No errors at all :o(. The curious thing is that I added extra printk's to all the cases in the tproxy code where I could see "return NF_DROP" (or equivalent), and none of these printed -- so I presume the packet drop is elsewhere (I don't know where).
> _This_ is strange... Could you send me a tcpdump capture of that
> traffic and the matching tproxy debug output?
Will do, in a separate post.
> I have a few recommendations:
> * Try to avoid explicitly specifying the foreign (fake) port
> number at all costs. If you assign a foreign port of zero,
> connection tracking will select a free port number when applying
> the NAT mapping.

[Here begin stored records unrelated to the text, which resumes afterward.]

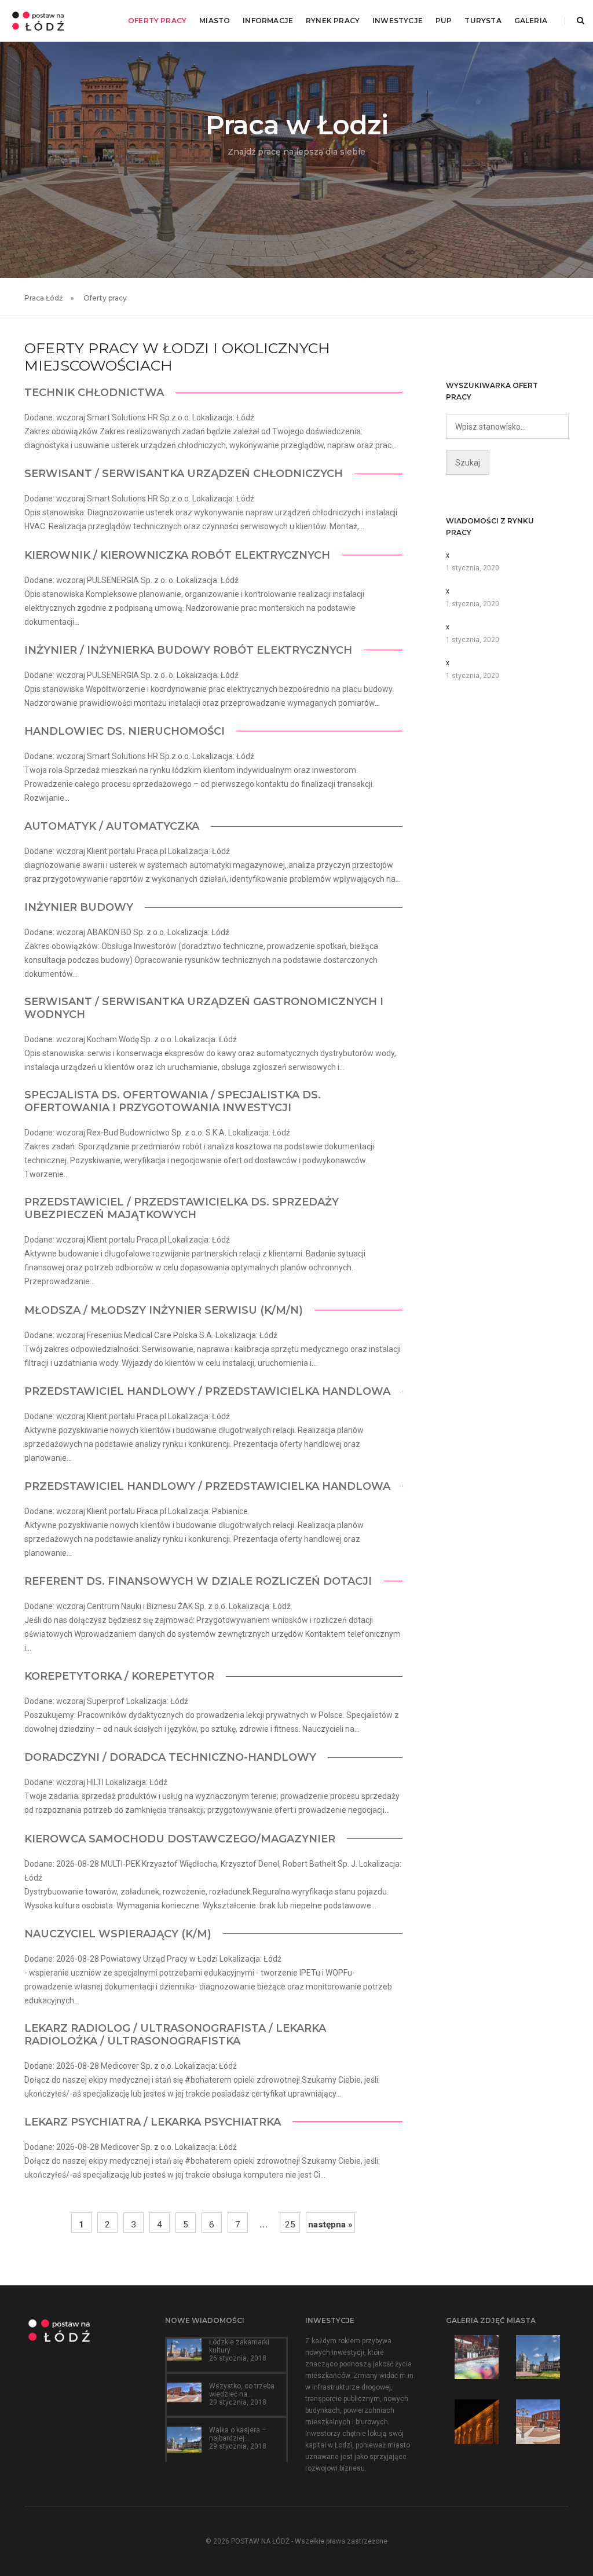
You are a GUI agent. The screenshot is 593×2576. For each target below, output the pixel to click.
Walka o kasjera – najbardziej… (237, 2434)
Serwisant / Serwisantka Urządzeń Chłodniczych (183, 473)
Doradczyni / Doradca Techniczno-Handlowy (170, 1757)
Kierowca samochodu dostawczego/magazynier (179, 1839)
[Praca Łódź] (38, 20)
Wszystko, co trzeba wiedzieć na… (241, 2390)
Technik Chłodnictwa (94, 392)
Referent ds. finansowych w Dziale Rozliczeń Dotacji (198, 1581)
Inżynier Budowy (78, 907)
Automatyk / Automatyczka (111, 826)
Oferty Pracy (157, 20)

This way you won't have such weird problems.
I agree, I'd love to, but my app isn't able to choose the fake ports it uses -- my only option is detecting errors and dropping the connection if necessary.
> * Each and every connection _must_ have unique endpoints. When you
> run two instances of your client, you'll run into a theoretical
> problem as well: sometimes you try to establish two TCP
> connections with exactly the same endpoints. This is clearly
> invalid, and wouldn't be possible without using tproxy, of
Yes, you're right. It is possible to run into this case with the test programs I sent if you wait long enough, but I'm not too worried about this just now as it doesn't appear to result in any more non-NATted traffic.
> > One other curious thing here: MUST_BE_READ_LOCKED(&ip_tproxy_lock) in
> > ip_tproxy_relatedct_add() fails. Could this be related in any way?
> Not really, that call is completely bogus IMHO. We probably don't need
> that check there, I'll remove it.
Food for thought :o). I'll get back to you with some tcpdumps, etc.